Consider how Subramanian measures China’s growing power. He cites the ability of Beijing to convince African countries to recognize it instead of Taipei, but outmuscling Taiwan diplomatically is hardly a sign of global leadership. He sees the ease with which China undervalues the yuan by pegging it to the dollar as proof of the country’s strength, but hiding behind a foreign currency is not a sign of economic might. He forecasts that China in 2030 will have an economy that is one-third larger than the United States’, yet he admits that it will remain only half as wealthy. These are notable trends, to be sure, but not ones that indicate China will attain anything close to the position the United States has held over the past 60 years.
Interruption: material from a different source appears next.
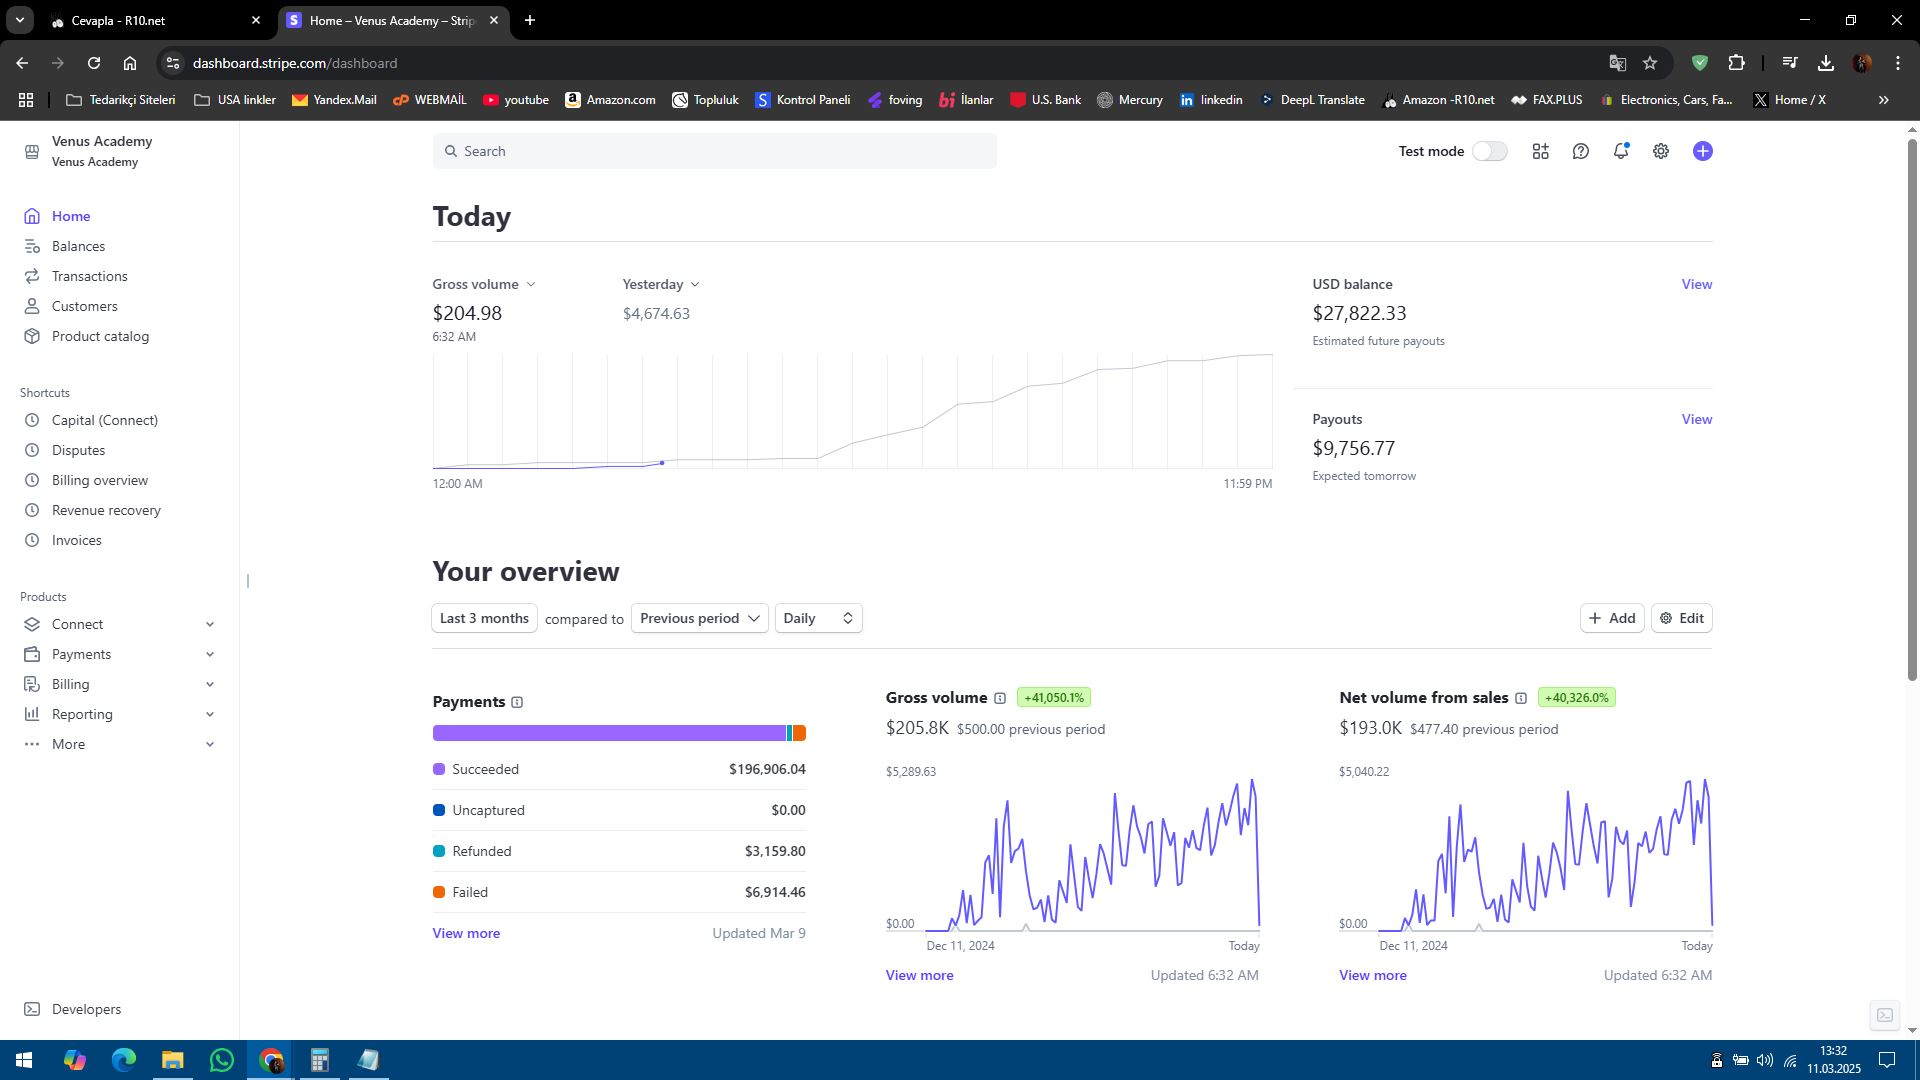Open the Stripe apps grid icon

coord(1540,151)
The biggest flaw in Subramanian’s index of dominance is the importance he assigns to China’s status as a net creditor. Based on this alone, he is prepared to say that China’s economic strength is already comparable to that of the United States. But China’s creditor status does not make up for the fact that its economy is presently less than half the size of the United States’ and its people are barely one-tenth as wealthy as Americans.
Creditor status is also a misleading metric by which to judge China because it is usually used to describe financially open economies, and China is largely closed. Countries with open economies can invest their money in many places. Beijing, because it cannot spend its foreign reserves at home, is forced to keep buying U.S. Treasury bonds.